Despite being vastly outnumbered in both chambers of the Texas Legislature, Democrats are still trying to push gun control measures this year. One bill up for debate this week in the Texas House is House Bill 866, sponsored by Rep. Joe Moody (D-El Paso). HB 866 would allow restrictions on the gun rights of anyone who is the subject of a "lethal violence protective order." Such an order could be issued based on petitioning from any family or household member who feels the person is a threat to themselves or others. The subject of the order could then be forced to give up their firearms without any hearing or due process.
The Texas State Rifle Association (TSRA) has been in Austin fighting against HB 866. Doug Dubois, TSRA executive director, says HB 66 is remarkably selective in what it seeks to deny those deemed "dangerous." "The only item that is being addressed is a firearm...it doesn't address medications, or knives, or any other lethal device that someone could use for harming themselves," he says. "So we're concerned about the overreach in the bill and the lack of reach in some other areas."

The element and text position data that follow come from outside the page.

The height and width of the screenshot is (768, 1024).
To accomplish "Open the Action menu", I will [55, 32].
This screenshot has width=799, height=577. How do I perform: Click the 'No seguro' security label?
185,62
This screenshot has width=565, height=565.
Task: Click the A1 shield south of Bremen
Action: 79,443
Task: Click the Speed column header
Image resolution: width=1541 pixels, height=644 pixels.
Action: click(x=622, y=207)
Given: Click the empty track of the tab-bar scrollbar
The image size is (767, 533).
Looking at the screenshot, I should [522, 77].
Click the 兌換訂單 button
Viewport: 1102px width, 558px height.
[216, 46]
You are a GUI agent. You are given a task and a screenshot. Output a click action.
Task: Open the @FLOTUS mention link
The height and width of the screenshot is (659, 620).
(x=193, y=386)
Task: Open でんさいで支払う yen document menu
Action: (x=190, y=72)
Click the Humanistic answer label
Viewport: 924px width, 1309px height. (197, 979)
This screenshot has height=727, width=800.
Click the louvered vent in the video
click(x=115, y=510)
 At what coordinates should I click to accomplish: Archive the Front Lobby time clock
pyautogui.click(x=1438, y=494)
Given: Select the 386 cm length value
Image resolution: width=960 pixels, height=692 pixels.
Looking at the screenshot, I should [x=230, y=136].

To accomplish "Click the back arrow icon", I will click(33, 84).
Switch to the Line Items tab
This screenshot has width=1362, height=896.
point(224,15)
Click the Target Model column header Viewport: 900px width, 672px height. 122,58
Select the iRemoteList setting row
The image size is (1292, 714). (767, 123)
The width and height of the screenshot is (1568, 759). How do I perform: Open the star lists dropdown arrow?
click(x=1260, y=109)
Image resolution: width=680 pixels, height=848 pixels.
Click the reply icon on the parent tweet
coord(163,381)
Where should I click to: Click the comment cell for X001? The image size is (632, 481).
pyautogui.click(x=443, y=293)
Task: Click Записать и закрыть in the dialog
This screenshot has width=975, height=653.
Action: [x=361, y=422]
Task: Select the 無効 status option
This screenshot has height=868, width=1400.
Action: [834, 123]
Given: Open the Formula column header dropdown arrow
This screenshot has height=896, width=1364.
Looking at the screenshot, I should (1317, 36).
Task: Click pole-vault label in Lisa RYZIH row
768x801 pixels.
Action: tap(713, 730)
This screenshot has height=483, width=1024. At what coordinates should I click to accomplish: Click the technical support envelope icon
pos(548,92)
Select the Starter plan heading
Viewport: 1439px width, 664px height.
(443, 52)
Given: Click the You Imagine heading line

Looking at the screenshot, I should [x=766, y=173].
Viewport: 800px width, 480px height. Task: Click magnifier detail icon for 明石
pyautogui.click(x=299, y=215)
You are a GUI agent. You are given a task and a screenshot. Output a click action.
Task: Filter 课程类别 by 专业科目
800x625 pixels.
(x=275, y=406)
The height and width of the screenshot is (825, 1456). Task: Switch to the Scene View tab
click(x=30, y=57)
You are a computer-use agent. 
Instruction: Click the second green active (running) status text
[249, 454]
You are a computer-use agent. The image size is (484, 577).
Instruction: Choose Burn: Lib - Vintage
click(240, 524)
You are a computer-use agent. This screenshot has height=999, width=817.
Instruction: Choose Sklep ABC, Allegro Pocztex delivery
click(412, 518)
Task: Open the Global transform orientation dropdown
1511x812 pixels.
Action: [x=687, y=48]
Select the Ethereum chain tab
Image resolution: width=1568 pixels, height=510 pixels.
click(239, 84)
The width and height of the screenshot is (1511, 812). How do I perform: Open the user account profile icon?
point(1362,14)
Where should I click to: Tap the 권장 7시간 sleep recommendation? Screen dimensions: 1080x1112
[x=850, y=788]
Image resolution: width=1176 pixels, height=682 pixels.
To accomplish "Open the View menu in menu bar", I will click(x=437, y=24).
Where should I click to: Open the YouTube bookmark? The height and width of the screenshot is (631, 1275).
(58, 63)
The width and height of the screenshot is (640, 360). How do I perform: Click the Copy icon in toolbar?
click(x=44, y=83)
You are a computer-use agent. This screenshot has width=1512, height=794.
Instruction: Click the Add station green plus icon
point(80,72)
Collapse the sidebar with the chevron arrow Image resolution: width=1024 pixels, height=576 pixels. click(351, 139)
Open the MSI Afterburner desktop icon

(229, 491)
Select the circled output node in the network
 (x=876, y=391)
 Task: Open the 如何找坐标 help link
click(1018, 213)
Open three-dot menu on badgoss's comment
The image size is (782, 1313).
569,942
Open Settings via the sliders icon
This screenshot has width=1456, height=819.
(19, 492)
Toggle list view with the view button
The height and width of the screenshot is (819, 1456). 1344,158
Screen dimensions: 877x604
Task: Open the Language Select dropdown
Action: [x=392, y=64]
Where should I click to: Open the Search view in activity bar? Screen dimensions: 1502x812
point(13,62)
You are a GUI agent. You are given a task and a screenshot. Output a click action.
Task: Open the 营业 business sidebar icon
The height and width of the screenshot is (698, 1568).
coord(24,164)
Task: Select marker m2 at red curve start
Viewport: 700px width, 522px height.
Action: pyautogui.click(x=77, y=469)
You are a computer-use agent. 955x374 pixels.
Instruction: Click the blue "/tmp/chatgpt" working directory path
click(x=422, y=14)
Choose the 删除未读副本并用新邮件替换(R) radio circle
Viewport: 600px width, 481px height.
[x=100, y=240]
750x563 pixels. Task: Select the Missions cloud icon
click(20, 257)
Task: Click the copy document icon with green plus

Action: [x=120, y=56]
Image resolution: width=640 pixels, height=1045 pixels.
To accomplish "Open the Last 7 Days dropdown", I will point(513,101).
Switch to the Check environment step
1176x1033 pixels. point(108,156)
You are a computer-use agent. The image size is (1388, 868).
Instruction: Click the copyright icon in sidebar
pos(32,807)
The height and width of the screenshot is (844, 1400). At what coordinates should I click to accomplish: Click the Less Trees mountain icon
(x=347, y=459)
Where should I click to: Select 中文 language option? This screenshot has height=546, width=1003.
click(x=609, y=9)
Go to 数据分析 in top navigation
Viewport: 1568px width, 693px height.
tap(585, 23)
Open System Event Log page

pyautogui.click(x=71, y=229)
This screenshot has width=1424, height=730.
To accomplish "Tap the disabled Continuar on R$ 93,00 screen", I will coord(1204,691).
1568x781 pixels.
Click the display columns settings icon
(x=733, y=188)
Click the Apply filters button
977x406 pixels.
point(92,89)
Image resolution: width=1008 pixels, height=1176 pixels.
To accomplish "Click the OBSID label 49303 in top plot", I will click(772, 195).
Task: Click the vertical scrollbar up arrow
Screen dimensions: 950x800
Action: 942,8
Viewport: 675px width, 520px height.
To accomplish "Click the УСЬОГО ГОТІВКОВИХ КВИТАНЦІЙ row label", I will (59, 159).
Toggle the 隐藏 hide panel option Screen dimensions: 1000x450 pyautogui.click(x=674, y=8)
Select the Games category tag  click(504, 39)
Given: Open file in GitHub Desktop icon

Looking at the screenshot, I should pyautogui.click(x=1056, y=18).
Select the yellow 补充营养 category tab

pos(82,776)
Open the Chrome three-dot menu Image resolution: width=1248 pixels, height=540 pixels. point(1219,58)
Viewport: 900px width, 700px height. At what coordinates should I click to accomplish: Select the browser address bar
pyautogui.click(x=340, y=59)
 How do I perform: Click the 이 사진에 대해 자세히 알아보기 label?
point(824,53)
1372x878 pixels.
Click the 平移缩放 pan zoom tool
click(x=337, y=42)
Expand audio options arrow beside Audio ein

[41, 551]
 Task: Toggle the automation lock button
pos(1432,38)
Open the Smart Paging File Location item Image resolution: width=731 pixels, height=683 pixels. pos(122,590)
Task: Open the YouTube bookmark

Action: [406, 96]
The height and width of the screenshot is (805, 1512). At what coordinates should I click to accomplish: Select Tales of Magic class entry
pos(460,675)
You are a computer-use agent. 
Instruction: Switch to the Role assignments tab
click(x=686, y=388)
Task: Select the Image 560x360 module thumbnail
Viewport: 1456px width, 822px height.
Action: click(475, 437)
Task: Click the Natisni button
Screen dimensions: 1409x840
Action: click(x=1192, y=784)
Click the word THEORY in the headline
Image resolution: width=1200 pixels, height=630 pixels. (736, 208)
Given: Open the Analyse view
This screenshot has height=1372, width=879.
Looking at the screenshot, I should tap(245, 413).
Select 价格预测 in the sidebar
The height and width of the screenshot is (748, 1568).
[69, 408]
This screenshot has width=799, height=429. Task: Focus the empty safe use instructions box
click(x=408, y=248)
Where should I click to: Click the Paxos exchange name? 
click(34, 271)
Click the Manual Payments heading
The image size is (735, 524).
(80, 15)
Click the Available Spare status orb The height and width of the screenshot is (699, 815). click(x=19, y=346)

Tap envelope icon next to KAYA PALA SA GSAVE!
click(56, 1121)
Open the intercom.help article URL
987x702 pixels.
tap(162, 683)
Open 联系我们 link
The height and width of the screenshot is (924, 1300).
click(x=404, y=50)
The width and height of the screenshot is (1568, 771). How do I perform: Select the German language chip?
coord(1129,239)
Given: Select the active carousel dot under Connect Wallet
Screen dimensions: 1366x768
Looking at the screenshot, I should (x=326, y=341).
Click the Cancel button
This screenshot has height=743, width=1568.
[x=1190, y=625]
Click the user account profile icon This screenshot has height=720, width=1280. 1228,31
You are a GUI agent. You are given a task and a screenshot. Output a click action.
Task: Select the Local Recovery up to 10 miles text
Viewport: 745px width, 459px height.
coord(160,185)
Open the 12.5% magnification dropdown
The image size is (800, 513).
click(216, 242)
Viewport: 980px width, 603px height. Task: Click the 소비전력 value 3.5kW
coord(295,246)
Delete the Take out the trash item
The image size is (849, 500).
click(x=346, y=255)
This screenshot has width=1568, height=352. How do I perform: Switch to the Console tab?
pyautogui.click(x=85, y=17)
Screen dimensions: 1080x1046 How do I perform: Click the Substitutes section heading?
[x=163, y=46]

Dubois tells KTRH that Texas already has laws governing protective orders and keeping lethal weapons away from dangerous individuals, but those laws contain due process provisions that must be followed before someone can be deprived of their Second Amendment rights. "There is no real reason for HB 866," he says.
Part of ensuring that due process is making sure that proper judgment is used in deeming individuals dangerous or threatening enough to deny them certain rights. "When you're talking about the mental health acuity of an individual, is that up to a family member to make that call or is that up to a professional to make that call," says Dubois. "I think what we are asking for, is for the intervention of a mental health professional to make that evaluation."